# 20 lb Flathead from Tusc River



## tcba1987 (Jun 22, 2004)

Caught this 20 lb + flattie from the Tusc on a Bluegill Head it was my personal best flathead !!!! Not huge but my BIGGEST so far !!! Anyone else catching flatties from the Tusc ??


----------



## behole (Jul 31, 2013)

That by dover or farther south, ive heard of a few pulled out of the massillon area but never seen one myself


----------



## winguy7 (Mar 12, 2014)

That's a nice flatty! I noticed a bunch of pull offs from 36 on the way from Coshocton to Newcomerstown that a bunch of people were fishing last weekend. Does anyone know if those are community pull offs or private? Im not from that area.


----------



## I_WALL_I (Apr 27, 2006)

Most on the river side are not private... seems last week there were people fishing and camping all up and down that section... most were fishing for smallies or just bait fishing.


----------



## StarkFisherman (May 17, 2008)

Does it connect to Wales (Wells?) Creek? I haven't been there since 1998. Can't even remember where to turn off of 36 coming from 77.


----------



## behole (Jul 31, 2013)

StarkFisherman said:


> Does it connect to Wales (Wells?) Creek? I haven't been there since 1998. Can't even remember where to turn off of 36 coming from 77.

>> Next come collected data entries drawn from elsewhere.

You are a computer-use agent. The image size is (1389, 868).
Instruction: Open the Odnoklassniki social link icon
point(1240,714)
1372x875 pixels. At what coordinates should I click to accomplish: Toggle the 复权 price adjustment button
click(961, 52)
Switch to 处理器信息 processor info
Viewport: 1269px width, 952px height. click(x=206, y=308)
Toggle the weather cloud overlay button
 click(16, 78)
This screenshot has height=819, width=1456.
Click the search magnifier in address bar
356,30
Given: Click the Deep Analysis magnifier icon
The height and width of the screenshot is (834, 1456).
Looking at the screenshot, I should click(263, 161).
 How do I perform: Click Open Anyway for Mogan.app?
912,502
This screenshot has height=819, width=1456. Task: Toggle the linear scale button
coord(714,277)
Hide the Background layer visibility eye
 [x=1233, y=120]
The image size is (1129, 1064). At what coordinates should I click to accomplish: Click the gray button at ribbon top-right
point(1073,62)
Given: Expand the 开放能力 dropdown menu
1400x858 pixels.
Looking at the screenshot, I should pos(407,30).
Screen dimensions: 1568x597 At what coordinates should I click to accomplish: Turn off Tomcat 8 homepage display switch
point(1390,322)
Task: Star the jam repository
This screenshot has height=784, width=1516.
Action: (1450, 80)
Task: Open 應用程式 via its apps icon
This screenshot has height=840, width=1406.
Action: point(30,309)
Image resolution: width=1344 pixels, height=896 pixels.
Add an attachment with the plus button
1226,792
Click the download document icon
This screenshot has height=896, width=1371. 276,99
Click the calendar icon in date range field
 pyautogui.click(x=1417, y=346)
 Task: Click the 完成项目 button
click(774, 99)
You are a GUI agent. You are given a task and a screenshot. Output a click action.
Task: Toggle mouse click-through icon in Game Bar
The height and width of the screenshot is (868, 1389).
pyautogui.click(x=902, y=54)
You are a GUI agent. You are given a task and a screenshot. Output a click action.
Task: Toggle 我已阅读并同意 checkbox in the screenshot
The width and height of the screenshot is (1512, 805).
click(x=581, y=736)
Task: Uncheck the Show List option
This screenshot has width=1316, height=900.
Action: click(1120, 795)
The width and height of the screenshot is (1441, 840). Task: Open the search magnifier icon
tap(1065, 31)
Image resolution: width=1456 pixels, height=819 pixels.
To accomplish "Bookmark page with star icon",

I don't know if it does but u get off at port Washington exit then turn left i think on 36 i know u go 36 west then left on 83 that road takes you to the spillway and boat ramp at wills creek


----------



## ducky152000 (Jul 20, 2005)

the tusc does not connect to wills creek. the tusc starts above canton and runs down into the muskingum. i believe the licking and the tusc is what starts the muskingum.


----------



## I_WALL_I (Apr 27, 2006)

The Walhonding and Tusc. rivers meet at Coshocton to form the Muskingum....Wills Creek enters the Musk. approx. 10 miles downstream from Coshocton. At the edge of Coshocton 36 W turns right towards Mt Vernon, take 16 W ( straight) to 83S and follow signs to Wills Ctreek dam!


----------



## I_WALL_I (Apr 27, 2006)

SrarkFisherman, exit 65 @ Newcomerstown ( home of Cy Young, Woody Hayes, and ME!)


----------



## StarkFisherman (May 17, 2008)

Thanks to everyone that replied.


----------



## StarkFisherman (May 17, 2008)

I_WALL_I said:


> SrarkFisherman, exit 65 @ Newcomerstown ( home of Cy Young, Woody Hayes, and ME!)



Thanks... I remember to exit here from 77 and then go west. Just couldn't remember where to turn left at off of 36.


----------



## riverKing (Jan 26, 2007)

Any of you tusc river guys got a clarity report on the river? I was think in about givin it a shot. Any more cats getting caught?


----------



## jacarter23 (Jun 30, 2009)

Bolivar area was clear to 3-4' yesterday, dover area was stained with about 1' visibility today.


----------



## rlb74 (Feb 6, 2010)

Pulled a 10 lb. flathead out at Dover dam today while fishing for smallmouth. Caught it on a jig and grub on 8 lb. test line and my medium action spinning rod. Put up a heck of fight.


----------